- TASK INSTRUCTIONS: The answer is every line in the data below that contains the word "will".
━━━━━━━━━━
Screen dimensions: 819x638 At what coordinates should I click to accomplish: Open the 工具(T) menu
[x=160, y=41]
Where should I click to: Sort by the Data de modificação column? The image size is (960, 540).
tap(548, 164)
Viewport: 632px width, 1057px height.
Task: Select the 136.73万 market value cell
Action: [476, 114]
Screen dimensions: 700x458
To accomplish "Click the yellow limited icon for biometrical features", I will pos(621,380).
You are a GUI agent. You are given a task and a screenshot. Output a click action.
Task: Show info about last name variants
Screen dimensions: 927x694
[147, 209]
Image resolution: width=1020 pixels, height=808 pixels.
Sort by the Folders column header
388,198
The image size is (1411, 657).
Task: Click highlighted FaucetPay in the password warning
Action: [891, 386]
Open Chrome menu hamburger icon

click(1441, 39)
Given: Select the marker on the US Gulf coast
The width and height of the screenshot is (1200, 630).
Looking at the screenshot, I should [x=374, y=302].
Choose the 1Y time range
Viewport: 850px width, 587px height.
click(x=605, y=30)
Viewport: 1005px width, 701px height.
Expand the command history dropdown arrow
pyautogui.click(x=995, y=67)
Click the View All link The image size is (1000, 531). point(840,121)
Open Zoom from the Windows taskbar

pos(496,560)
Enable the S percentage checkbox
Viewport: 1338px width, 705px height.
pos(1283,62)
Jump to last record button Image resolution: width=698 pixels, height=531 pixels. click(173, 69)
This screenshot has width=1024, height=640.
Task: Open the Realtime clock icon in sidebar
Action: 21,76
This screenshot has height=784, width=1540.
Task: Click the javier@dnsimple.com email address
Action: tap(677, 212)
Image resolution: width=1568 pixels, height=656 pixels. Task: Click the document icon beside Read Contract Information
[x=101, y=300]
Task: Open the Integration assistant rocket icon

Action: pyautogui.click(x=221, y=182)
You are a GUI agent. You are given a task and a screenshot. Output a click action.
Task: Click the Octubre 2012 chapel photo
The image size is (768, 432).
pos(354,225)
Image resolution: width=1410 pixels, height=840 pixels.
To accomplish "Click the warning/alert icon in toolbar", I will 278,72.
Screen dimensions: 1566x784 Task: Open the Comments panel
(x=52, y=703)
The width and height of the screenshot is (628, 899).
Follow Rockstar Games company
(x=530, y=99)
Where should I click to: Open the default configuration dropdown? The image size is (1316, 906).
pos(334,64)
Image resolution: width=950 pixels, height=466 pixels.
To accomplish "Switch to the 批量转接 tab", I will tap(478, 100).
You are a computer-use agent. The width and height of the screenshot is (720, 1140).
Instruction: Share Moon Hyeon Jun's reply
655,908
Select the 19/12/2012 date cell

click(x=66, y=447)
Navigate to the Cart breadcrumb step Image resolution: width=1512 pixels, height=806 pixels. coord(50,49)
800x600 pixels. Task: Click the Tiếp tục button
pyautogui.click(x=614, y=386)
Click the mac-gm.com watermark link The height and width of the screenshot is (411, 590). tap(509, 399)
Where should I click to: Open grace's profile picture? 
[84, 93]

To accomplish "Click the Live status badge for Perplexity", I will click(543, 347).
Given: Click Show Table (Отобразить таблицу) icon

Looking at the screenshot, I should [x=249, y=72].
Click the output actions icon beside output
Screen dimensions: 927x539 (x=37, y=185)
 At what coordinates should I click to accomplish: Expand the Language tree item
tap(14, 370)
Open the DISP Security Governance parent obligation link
━━━━━━━━━━
- RESPONSE AREA:
To accomplish "Click the yellow limited icon for biometrical features", I will pos(621,380).
To accomplish "Click the warning/alert icon in toolbar", I will 278,72.
To accomplish "Switch to the 批量转接 tab", I will tap(478, 100).
To accomplish "Click the Live status badge for Perplexity", I will click(543, 347).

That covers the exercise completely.